Electrons with this kinetic energy have a velocity of
2.67 x 10^8 m/s, almost 90% of the speed of light. What is the wavelength of the electrons traveling at this very high speed?

I know the right answer is 2.72 pm but I need help getting to that answer

To find the wavelength of the electrons traveling at a high speed, we can use the de Broglie wavelength formula, which relates the wavelength of a particle to its momentum.
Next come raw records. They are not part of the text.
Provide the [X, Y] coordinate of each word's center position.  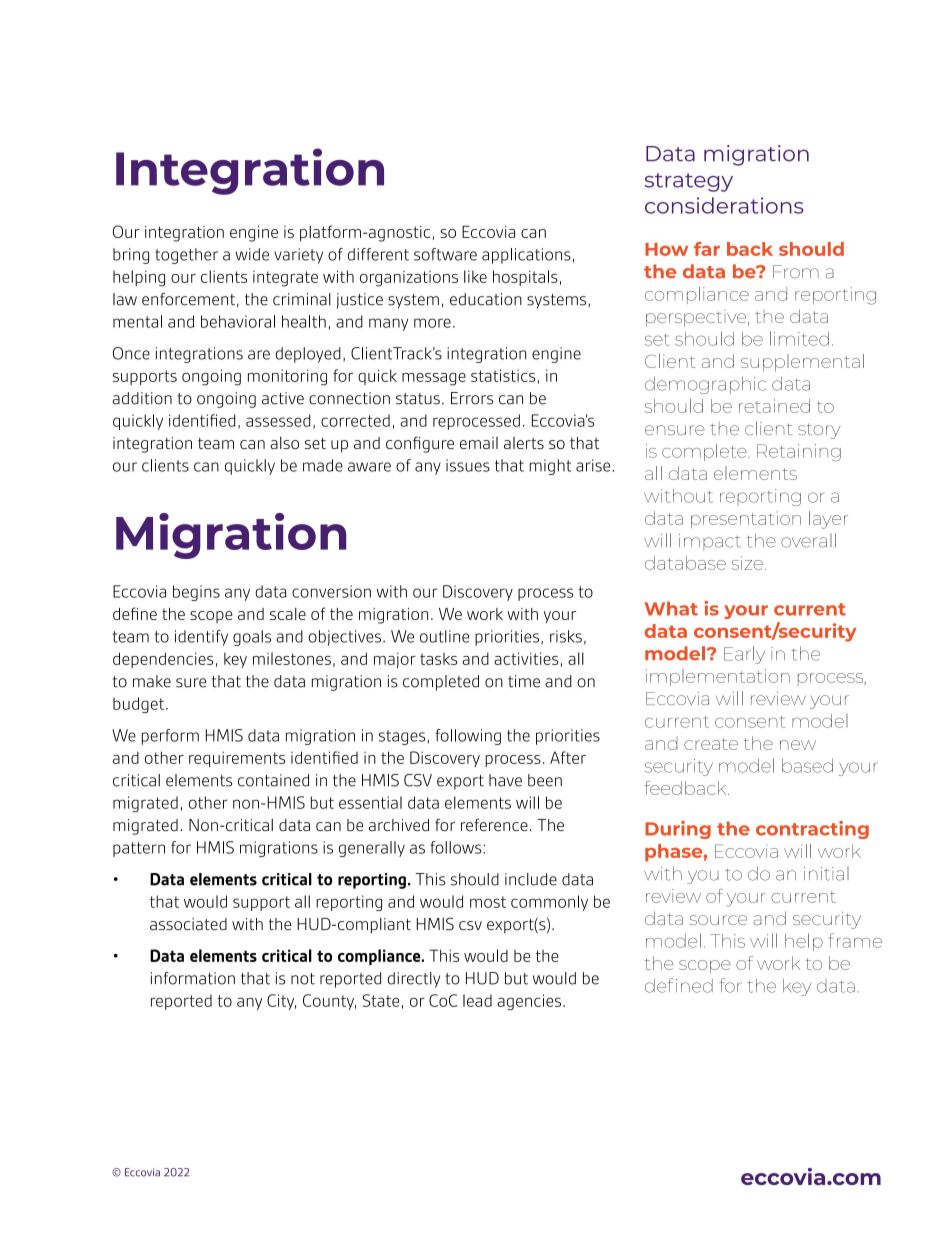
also [284, 443]
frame [855, 940]
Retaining [799, 453]
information [193, 978]
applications [526, 256]
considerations [724, 205]
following [468, 737]
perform [170, 737]
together [186, 256]
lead [477, 1000]
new [798, 745]
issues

The de Broglie wavelength (λ) can be calculated using the following equation:

λ = h / p

Where:
λ is the wavelength
h is the Planck's constant (6.626 x 10^-34 J·s)
p is the momentum of the particle

The momentum (p) can be calculated using the formula:

p = m * v

Where:
m is the mass of the particle
v is the velocity of the particle

In this case, the mass of an electron is approximately 9.10938356 × 10^-31 kg. Given that the electrons are traveling at a velocity of 2.67 x 10^8 m/s, we can calculate the momentum of the electrons:

p = (9.10938356 × 10^-31 kg) * (2.67 x 10^8 m/s)
p ≈ 2.434 x 10^-22 kg·m/s

Now, we can substitute the momentum into the de Broglie wavelength formula:

λ = (6.626 x 10^-34 J·s) / (2.434 x 10^-22 kg·m/s)
λ ≈ 2.72 x 10^-12 m

Since the problem refers to the wavelength in picometers (pm), we can convert the answer:

λ = 2.72 x 10^-12 m * (1 x 10^12 pm / 1 m)
λ ≈ 2.72 pm

Therefore, the wavelength of the electrons traveling at this high speed is approximately 2.72 picometers (pm).